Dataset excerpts
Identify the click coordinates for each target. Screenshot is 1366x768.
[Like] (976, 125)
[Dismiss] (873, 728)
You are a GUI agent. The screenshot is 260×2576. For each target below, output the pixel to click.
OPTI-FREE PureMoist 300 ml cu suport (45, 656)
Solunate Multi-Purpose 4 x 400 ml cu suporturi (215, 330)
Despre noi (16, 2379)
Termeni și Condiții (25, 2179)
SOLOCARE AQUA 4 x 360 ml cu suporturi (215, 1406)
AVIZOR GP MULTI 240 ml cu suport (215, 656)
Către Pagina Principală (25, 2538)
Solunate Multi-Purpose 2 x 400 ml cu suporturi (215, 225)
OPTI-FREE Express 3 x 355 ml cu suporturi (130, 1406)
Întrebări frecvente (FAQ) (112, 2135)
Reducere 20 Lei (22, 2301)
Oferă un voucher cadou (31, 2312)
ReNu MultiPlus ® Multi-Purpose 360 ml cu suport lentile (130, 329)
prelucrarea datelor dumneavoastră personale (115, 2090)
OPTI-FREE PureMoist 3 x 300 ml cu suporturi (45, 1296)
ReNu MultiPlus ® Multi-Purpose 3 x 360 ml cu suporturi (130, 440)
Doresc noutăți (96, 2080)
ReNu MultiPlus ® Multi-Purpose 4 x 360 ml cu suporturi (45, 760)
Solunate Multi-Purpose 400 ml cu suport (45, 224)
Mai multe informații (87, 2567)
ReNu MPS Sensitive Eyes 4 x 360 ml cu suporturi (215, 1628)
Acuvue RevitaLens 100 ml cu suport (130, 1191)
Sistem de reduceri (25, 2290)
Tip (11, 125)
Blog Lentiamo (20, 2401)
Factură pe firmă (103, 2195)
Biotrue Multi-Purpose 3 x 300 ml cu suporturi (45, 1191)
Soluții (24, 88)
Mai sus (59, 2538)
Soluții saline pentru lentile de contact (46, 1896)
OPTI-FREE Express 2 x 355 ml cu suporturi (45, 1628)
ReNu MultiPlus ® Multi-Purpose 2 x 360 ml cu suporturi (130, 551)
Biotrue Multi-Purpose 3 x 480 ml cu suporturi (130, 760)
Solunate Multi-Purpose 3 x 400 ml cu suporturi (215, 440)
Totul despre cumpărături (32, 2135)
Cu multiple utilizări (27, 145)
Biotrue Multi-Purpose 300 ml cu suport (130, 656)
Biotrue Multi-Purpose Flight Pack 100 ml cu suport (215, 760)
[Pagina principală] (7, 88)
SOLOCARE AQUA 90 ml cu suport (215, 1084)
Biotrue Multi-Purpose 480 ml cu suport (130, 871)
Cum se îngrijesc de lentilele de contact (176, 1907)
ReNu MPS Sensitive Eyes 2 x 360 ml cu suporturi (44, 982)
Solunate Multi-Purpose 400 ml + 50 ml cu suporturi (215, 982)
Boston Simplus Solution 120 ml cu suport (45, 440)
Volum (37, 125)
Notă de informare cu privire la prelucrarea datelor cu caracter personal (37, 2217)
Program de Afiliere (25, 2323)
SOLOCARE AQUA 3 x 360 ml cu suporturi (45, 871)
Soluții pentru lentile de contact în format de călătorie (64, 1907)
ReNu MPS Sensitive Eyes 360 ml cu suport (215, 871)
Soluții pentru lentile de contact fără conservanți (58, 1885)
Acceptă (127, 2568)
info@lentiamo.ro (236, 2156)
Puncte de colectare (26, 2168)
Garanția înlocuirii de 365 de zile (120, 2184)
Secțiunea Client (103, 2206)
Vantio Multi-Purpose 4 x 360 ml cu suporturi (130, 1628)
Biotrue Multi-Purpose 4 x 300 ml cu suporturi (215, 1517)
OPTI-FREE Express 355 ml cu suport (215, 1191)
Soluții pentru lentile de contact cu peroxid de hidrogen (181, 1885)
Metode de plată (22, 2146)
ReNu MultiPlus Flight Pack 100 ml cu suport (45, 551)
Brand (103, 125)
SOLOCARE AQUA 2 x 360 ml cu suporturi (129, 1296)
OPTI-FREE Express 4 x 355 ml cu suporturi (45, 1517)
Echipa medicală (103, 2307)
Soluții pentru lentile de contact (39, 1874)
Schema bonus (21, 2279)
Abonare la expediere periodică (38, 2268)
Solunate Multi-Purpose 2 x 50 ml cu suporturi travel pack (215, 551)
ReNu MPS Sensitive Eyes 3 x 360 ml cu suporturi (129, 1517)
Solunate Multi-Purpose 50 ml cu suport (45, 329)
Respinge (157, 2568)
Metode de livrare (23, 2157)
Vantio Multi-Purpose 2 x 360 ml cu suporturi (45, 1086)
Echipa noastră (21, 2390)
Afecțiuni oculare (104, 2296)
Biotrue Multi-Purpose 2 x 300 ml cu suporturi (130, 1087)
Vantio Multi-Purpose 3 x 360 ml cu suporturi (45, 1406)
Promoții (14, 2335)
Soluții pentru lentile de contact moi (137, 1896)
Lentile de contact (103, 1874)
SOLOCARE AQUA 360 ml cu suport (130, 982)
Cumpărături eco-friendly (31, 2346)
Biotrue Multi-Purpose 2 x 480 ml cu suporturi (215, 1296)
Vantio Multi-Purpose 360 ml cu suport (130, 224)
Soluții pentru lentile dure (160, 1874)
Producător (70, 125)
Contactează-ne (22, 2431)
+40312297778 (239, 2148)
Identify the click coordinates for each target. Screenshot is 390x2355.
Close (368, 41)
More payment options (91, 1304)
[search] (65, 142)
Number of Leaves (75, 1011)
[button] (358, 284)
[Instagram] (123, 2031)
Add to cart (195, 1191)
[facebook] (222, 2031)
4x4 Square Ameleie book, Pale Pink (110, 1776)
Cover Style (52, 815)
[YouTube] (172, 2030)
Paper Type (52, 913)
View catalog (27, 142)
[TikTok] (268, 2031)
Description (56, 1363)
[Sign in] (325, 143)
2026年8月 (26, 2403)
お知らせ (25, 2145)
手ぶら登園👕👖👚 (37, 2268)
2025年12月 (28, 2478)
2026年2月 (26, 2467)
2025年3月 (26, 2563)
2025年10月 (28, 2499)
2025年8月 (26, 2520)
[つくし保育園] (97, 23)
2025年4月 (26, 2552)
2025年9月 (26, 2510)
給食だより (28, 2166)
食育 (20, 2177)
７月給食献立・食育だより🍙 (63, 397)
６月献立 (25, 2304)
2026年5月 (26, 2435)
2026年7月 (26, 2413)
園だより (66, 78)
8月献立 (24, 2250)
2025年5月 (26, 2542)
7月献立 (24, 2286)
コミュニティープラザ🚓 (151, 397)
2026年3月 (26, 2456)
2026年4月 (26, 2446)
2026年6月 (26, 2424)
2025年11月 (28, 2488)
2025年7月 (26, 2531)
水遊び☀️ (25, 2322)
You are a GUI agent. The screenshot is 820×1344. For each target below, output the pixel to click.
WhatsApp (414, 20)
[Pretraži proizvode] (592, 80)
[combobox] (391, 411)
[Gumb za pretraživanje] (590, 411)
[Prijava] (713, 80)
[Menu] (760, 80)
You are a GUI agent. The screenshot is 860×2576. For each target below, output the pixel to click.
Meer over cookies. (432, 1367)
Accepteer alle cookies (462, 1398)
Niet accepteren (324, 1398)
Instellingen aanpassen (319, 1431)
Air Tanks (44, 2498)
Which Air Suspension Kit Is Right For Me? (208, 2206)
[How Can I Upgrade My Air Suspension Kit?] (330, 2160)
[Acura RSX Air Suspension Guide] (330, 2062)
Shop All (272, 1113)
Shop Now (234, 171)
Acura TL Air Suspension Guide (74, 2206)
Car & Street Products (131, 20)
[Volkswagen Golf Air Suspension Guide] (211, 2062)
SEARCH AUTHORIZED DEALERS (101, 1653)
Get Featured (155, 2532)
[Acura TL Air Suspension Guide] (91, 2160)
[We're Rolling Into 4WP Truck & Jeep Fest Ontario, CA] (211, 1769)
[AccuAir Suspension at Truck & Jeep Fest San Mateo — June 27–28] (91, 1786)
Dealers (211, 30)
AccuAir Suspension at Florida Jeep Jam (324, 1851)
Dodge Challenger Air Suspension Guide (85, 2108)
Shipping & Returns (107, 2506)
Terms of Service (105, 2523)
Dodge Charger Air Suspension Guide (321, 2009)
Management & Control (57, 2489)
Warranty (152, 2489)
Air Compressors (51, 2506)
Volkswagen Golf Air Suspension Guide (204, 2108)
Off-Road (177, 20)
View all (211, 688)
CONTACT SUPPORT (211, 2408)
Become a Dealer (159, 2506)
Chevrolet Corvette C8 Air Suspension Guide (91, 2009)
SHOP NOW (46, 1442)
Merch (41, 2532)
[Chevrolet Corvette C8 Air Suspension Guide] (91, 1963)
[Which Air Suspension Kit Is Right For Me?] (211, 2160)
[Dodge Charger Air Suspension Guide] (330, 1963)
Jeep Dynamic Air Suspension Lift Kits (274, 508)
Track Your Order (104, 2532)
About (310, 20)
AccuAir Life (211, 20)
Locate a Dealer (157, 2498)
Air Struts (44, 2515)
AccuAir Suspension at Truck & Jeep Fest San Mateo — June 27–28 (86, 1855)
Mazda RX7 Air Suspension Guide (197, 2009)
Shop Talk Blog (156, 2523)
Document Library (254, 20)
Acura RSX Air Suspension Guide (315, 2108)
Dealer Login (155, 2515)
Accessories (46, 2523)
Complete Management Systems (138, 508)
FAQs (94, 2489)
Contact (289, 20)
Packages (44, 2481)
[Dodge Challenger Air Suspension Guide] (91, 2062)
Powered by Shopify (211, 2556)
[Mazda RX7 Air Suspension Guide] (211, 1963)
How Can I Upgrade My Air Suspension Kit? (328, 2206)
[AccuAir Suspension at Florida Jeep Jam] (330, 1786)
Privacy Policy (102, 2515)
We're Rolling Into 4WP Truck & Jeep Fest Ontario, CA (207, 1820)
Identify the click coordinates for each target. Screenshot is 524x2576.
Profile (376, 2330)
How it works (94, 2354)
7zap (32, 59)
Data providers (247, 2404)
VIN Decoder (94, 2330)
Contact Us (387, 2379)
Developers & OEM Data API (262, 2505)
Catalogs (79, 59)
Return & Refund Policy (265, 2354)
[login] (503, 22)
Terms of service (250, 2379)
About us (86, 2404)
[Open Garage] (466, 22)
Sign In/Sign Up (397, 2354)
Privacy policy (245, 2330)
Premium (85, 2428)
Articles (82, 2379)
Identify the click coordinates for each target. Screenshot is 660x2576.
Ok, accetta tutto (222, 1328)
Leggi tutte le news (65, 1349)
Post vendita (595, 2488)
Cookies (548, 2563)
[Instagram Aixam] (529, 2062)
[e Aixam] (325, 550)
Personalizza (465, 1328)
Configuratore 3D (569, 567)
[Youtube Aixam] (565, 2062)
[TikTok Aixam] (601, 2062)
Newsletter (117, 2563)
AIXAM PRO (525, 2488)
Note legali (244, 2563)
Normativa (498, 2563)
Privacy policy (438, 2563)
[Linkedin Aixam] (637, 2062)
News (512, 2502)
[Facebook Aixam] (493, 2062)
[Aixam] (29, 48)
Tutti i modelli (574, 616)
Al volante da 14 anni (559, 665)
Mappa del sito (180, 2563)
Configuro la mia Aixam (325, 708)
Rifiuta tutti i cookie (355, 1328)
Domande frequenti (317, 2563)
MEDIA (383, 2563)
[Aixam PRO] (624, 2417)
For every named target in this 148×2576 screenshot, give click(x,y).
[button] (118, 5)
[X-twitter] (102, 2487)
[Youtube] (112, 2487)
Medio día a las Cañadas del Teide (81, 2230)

Assignment:
Look above for the line with "Acura TL Air Suspension Guide (74, 2206)" and the line with "Off-Road (177, 20)", and reproduce exactly those two lines plus every line between, nothing more.

Response area:
Acura TL Air Suspension Guide (74, 2206)
Car & Street Products (131, 20)
[Volkswagen Golf Air Suspension Guide] (211, 2062)
SEARCH AUTHORIZED DEALERS (101, 1653)
Get Featured (155, 2532)
[Acura TL Air Suspension Guide] (91, 2160)
[We're Rolling Into 4WP Truck & Jeep Fest Ontario, CA] (211, 1769)
[AccuAir Suspension at Truck & Jeep Fest San Mateo — June 27–28] (91, 1786)
Dealers (211, 30)
AccuAir Suspension at Florida Jeep Jam (324, 1851)
Dodge Challenger Air Suspension Guide (85, 2108)
Shipping & Returns (107, 2506)
Terms of Service (105, 2523)
Dodge Charger Air Suspension Guide (321, 2009)
Management & Control (57, 2489)
Warranty (152, 2489)
Air Compressors (51, 2506)
Volkswagen Golf Air Suspension Guide (204, 2108)
Off-Road (177, 20)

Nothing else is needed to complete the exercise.